One participant said that “playing with his breath” unlocked his movement. He realized that he had been working too hard to “inhale, and exhale, and inhale, and exhale” as if doing movement drills. At a certain point in the weekend I guided the participants “go with their own breath cycle” and take two breath cycles (a full inhale, gentle exhale, then inhale and exhale gently again) to move into arch and release to neutral. We did the same with the back lift – and the movements felt freer and easier – more pleasant and natural. He was amazed.

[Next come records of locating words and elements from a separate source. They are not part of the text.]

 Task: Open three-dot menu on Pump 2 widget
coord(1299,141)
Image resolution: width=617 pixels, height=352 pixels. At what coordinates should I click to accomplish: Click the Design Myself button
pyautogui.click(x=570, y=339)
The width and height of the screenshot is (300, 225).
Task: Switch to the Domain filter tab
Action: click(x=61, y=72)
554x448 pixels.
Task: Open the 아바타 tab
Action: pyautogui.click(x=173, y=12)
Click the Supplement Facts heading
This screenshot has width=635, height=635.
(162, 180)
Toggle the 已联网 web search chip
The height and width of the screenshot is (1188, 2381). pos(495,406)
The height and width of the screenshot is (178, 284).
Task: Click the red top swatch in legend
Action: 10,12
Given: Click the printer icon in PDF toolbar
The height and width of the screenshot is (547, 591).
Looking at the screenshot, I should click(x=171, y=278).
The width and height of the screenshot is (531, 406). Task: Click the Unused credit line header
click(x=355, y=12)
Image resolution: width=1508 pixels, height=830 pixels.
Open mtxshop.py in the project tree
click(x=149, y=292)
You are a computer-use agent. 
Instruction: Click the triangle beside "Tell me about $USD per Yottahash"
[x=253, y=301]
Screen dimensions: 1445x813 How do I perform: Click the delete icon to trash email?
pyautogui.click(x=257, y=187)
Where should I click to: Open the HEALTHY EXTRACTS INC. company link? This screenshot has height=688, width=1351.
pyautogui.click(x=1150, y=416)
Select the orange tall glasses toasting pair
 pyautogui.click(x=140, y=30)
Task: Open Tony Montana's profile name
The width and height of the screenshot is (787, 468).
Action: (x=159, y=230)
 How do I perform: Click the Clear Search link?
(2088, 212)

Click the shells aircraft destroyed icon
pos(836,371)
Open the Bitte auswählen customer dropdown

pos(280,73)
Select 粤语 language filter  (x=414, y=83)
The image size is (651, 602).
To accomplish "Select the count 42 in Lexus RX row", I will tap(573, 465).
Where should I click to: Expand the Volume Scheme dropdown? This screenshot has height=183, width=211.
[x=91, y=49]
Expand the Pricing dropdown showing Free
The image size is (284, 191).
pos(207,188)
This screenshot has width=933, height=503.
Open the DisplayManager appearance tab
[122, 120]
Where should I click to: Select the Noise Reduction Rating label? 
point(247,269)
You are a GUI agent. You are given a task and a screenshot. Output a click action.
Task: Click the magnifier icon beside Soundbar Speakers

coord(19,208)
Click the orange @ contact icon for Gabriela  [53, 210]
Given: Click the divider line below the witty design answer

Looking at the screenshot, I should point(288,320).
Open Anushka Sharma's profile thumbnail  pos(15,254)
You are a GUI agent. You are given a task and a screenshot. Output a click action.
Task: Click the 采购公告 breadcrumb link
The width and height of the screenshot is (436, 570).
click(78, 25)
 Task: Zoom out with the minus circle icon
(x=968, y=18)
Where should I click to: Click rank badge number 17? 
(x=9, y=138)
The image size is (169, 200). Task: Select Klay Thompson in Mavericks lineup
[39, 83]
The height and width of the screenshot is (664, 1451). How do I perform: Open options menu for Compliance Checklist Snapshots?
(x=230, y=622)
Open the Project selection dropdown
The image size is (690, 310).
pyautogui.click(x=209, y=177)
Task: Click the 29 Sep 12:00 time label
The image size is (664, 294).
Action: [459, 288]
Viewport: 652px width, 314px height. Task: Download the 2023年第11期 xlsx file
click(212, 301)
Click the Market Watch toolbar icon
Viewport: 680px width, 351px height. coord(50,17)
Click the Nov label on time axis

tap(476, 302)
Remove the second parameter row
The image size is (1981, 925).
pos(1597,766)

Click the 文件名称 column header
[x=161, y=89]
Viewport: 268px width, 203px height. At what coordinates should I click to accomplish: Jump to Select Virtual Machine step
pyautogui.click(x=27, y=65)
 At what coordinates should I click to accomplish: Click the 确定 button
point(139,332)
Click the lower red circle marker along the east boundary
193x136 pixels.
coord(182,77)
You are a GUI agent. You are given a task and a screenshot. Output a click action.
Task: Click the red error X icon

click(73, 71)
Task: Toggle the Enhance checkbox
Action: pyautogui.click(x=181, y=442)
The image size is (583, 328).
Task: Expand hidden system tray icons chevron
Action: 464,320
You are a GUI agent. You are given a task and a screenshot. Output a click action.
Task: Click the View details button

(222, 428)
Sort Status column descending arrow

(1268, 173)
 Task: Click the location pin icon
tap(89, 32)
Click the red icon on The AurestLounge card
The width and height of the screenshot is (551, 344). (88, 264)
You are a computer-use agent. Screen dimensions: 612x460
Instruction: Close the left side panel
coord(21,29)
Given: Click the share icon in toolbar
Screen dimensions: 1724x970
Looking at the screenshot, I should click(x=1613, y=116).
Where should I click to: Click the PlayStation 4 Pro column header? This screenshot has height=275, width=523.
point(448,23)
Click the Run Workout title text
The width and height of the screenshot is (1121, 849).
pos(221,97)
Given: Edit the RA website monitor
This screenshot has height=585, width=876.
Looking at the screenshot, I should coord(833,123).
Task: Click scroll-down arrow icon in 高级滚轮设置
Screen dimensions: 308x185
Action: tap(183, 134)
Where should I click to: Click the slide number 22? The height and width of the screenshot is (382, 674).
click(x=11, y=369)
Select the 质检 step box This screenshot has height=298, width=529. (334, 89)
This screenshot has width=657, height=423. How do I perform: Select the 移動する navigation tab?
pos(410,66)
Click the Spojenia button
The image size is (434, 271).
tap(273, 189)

Sensory Motor Amnesia and chronic stress can literally take our breath away and we find ourselves “reverse breathing:” sucking our bellies inward as we inhale rather than letting our bellies soften to allow the air to be drawn into the lungs. Breathing itself is a pandiculation – a gentle contraction and release of the diaphragm – so there’s no need to be overly rigid about your breathing. Sometimes we need to experiment with our breath in order to get the most sensation and control out of a movement!

Pandiculate your breathing

Try this: Lie on one side (for the Side Bend). Make sure your head is supported by a pillow or rolled up towel. Take the hand of the underside arm and place it, as feedback, on your topside ribs. Place your topside arm over your head for the “arm sweep variation” of the Side Bend. Inhale, and as you exhale fully, squeeze all the air out of your topside ribs and move into your “accordion,” tightening the waist muscles to allow the head and foot to float up naturally.  As you release, take two full breath cycles to release back to the floor, inhaling gently into your own hand so you can feel what’s opening and releasing through the side of your body. Can you sense more when you take more time to breathe? Repeat that again.

Then, come up into your side bend, hand still on your waist – and stop! Inhale deeply into the underside ribcage. Take your time and allow your ribs to spread open like little mouths sucking in the air. Exhale, and then continue with two breaths to lengthen and release.

Do this on both sides.

How can you play with your breath to get the most out of your practice? Try it and see.